26. Bytecode Optimization

Bytecode optimization is the final cleanup and refinement stage before a code object is ready for execution.

Earlier compiler stages decide what the program means and emit instructions. Optimization tries to make those instructions smaller, simpler, or faster while preserving Python semantics.

For example:

x = 1 + 2

can compile as if written:

x = 3

because both operands are constants and integer addition has no user-visible side effect in this case.

But this:

x = a + b

cannot be folded because a and b are runtime values. Their types may define arbitrary behavior for +.

26.1 Position in the Compilation Pipeline

Optimization happens after or during bytecode generation, depending on the kind of optimization.

source
    ↓
tokenization
    ↓
parsing
    ↓
AST
    ↓
symbol table
    ↓
instruction generation
    ↓
optimization
    ↓
assembly
    ↓
code object

Some optimizations happen on the AST. Some happen on the control-flow graph or instruction stream. Some happen later at runtime through specialization.

Do not treat “optimization” as one single pass.

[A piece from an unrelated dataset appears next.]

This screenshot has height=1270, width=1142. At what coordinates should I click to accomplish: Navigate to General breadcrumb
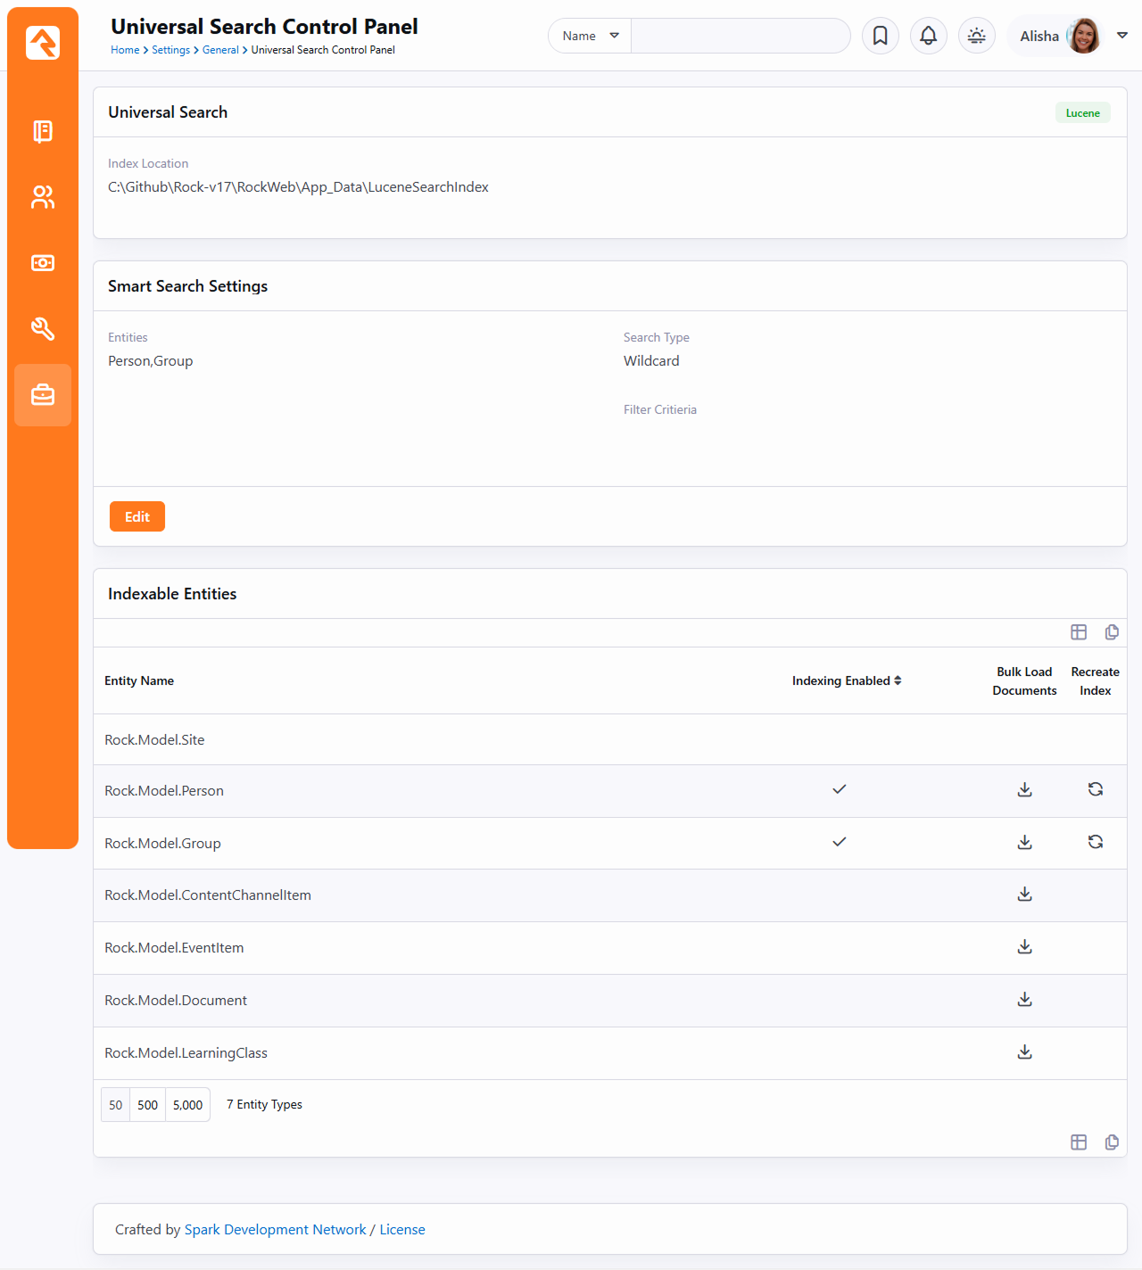pyautogui.click(x=219, y=50)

CPython uses several mechanisms at different layers.

26.2 Optimization Must Preserve Semantics

Python is highly dynamic.

This limits what CPython can safely optimize.

Example:

x = 1 + 2

Safe to fold.

Example:

x = "a" + "b"

Safe to fold.

Example:

x = a + b

Unsafe to fold.

The operation may call:

a.__add__(b)

or:

b.__radd__(a)

Those methods can run arbitrary Python code.

Optimization rule:

Only remove or precompute work when the observable behavior remains the same.

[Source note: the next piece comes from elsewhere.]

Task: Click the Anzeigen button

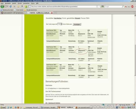Action: coord(77,24)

Observable behavior includes:

return values
exceptions
side effects
evaluation order
name lookup behavior
attribute lookup behavior
object identity when relevant
traceback positions
debugging behavior where specified

26.3 Constant Folding

Constant folding precomputes expressions made only from constants.

Examples:

1 + 2
2 * 3
"py" + "thon"
(1, 2) + (3, 4)

These can become constants.

Example:

def f():
    return 1 + 2

Possible bytecode:

LOAD_CONST 3
RETURN_VALUE

rather than:

LOAD_CONST 1
LOAD_CONST 2
BINARY_OP +
RETURN_VALUE

The compiler stores the folded value in co_consts.

26.4 Conservative Folding

CPython avoids folding expressions that could be too large or too expensive at compile time.

Example:

x = "a" * 10

may be folded.

But a huge repetition should not create an enormous constant during compilation.

x = "a" * 10_000_000_000

A compiler that blindly folded this would consume huge memory before the program even starts running.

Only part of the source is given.